>>>
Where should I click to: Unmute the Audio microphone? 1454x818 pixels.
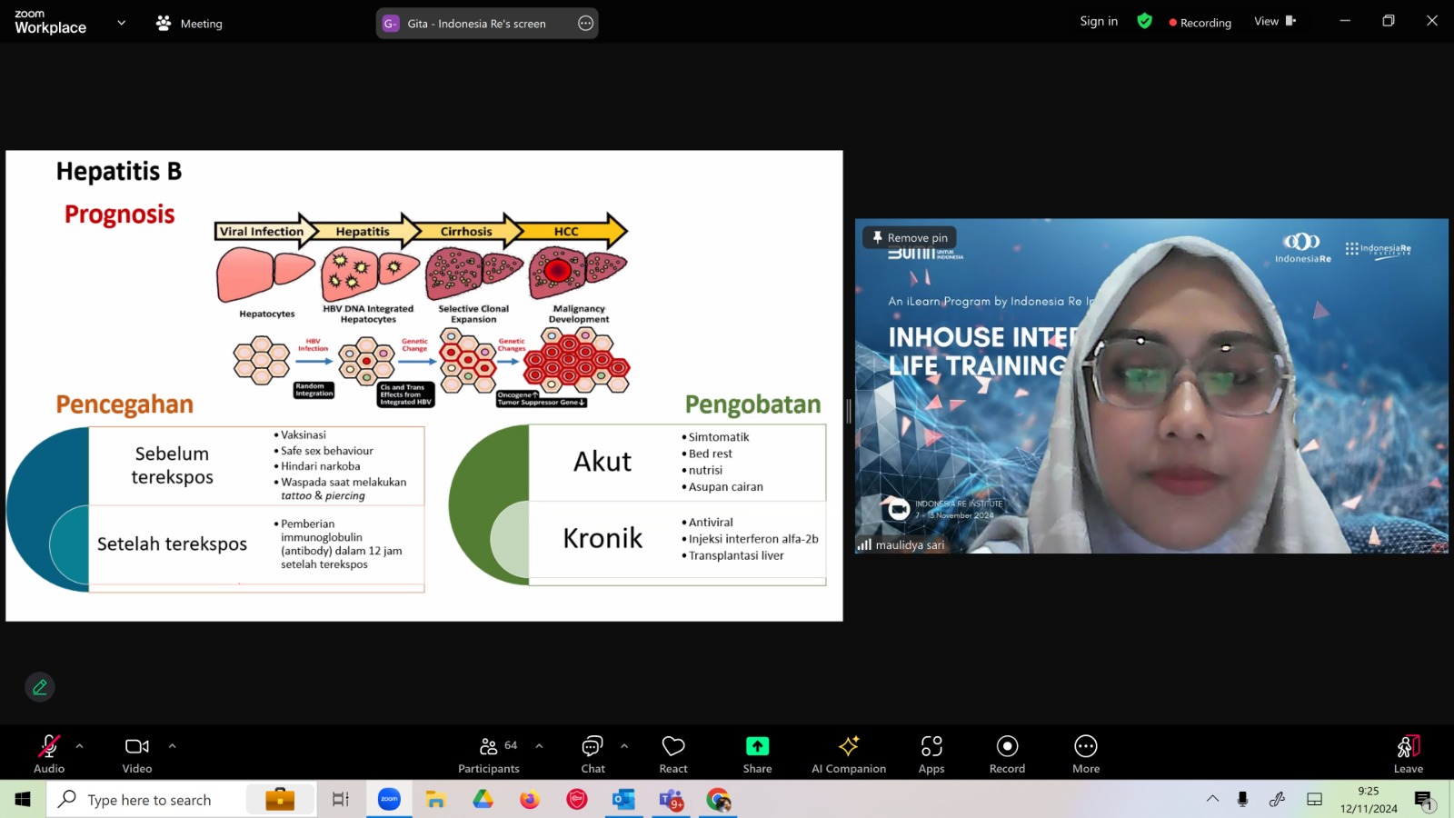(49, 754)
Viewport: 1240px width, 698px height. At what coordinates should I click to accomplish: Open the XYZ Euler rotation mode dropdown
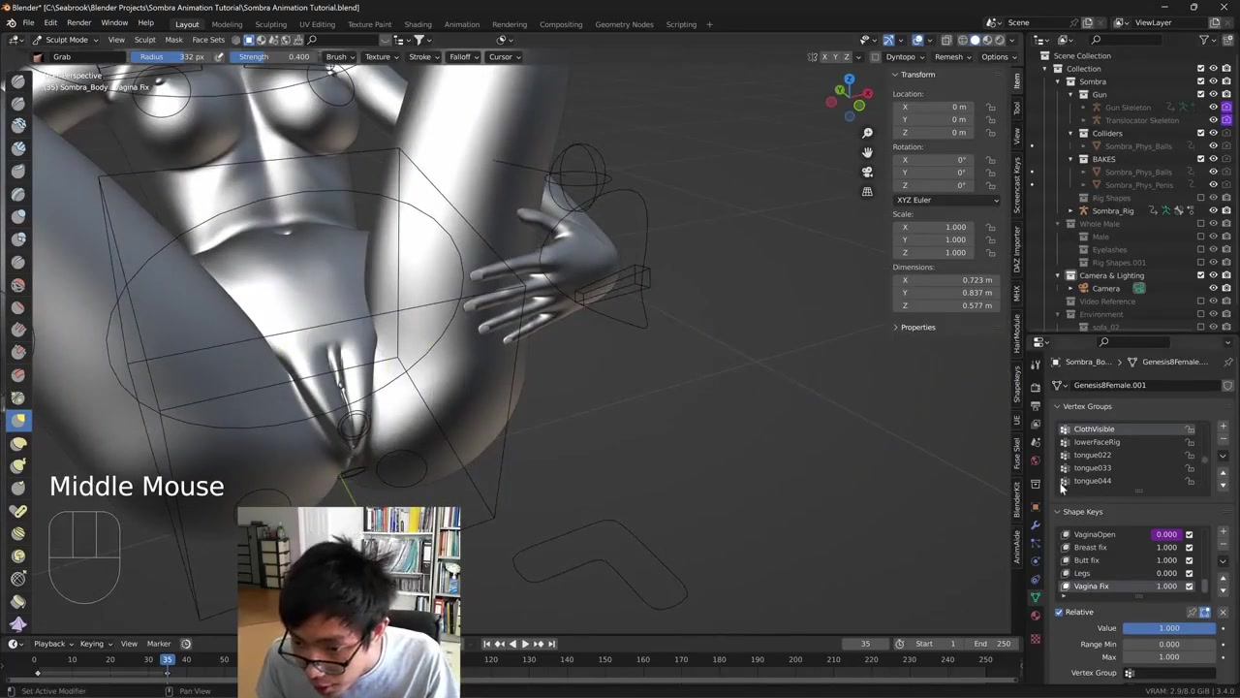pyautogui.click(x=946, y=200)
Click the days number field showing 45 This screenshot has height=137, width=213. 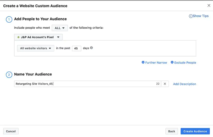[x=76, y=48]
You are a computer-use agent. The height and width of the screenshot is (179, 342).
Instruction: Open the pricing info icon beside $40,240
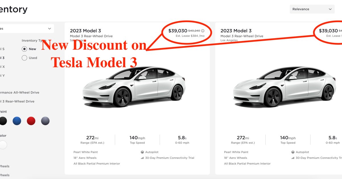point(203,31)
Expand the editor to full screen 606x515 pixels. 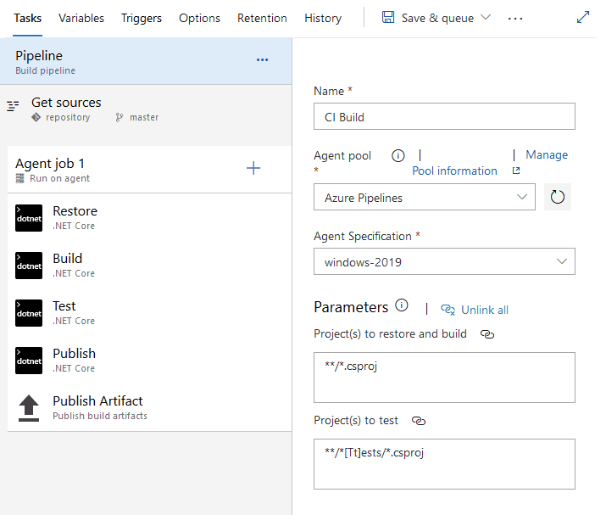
<<<
> [GOAL] Please recast the stretch from the start of the rows through the line that contains "pyautogui.click(x=946, y=200)" as a two-column CSV headed instruction and click. Give one line for each row, with its text and its answer in separate quoted fields, turn line breaks into spaces, and leave out the pictures.

> [WRITTEN RESPONSE]
instruction,click
"Where should I click to: Unmute the Audio microphone? 1454x818 pixels.","(49, 754)"
"Viewport: 1240px width, 698px height. At what coordinates should I click to accomplish: Open the XYZ Euler rotation mode dropdown","pyautogui.click(x=946, y=200)"